Researchers from Vanderbilt University in Nashville, Tennessee, found that if iron pyrite nanocrystals, which are 10,000 times smaller than the width of a human, were inserted into the batteries, they could achieve a full charge in as short a time as 30 seconds.
The team added millions of iron pyrite quantum dots of different sizes to standard lithium button batteries like those that are used to power watches, automobile key remotes and LED flashlights.
"Researchers have demonstrated that nanoscale materials can significantly improve batteries, but there is a limit," said Professor Cary Pint.
"When the particles get very small, generally meaning below 10 nanometres (40 to 50 atoms wide), the nanoparticles begin to chemically react with the electrolytes and so can only charge and discharge a few times.

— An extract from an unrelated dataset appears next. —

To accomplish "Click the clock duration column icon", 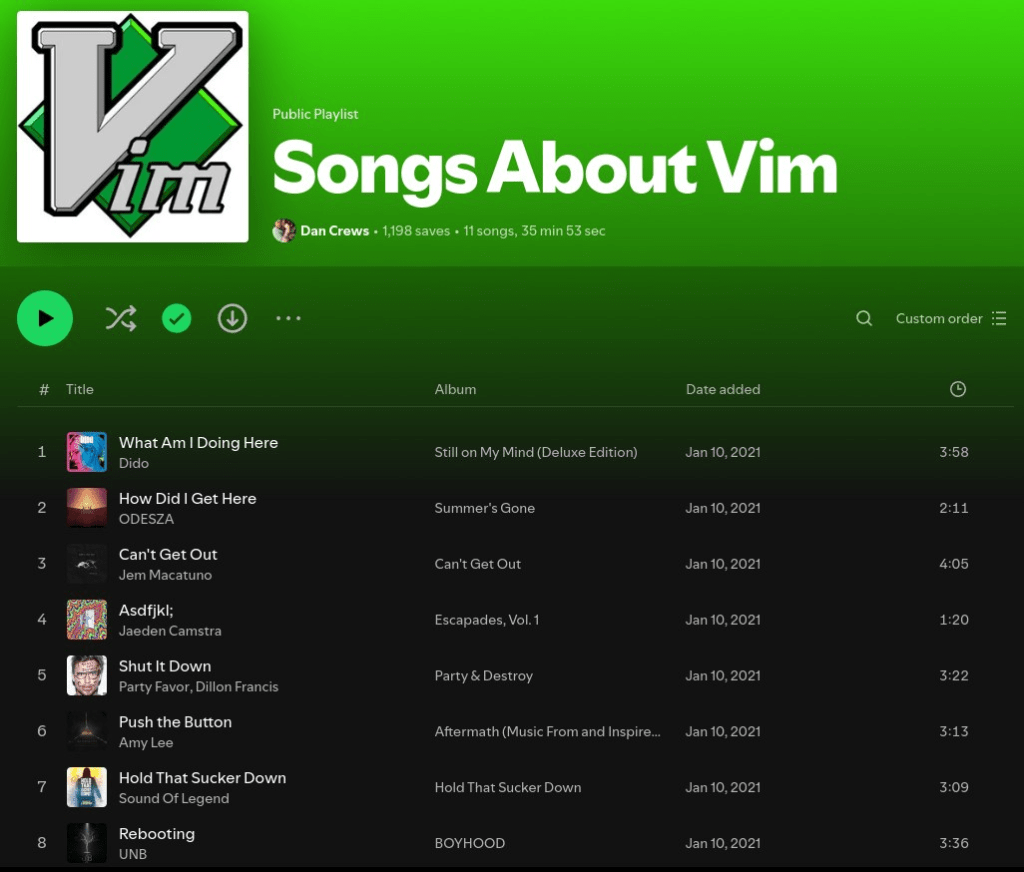I will click(957, 389).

So this size regime is forbidden in commercial lithium-ion batteries."
However, they found that crystals that were 4.5nm in size were the most effective and substantially improved both the batteries' cycling and rate capabilities.
The researchers believe that the improvements were due to the unique way in which iron pyrite changes form into an iron and a lithium-sulphur or sodium-sulphur compound to store energy.
"The batteries of tomorrow that can charge in seconds and discharge in days will not just use nanotechnology, they will benefit from the development of new tools that will allow us to design nanostructures that can stand up to tens of thousands of cycles and possess energy storage capacities rivalling that of gasoline," said Pint. "Our research is a major step in this direction."
Californian researchers recently discovered that graphene treated with hydrogen can boost the capacity of traditional lithium-ion batteries.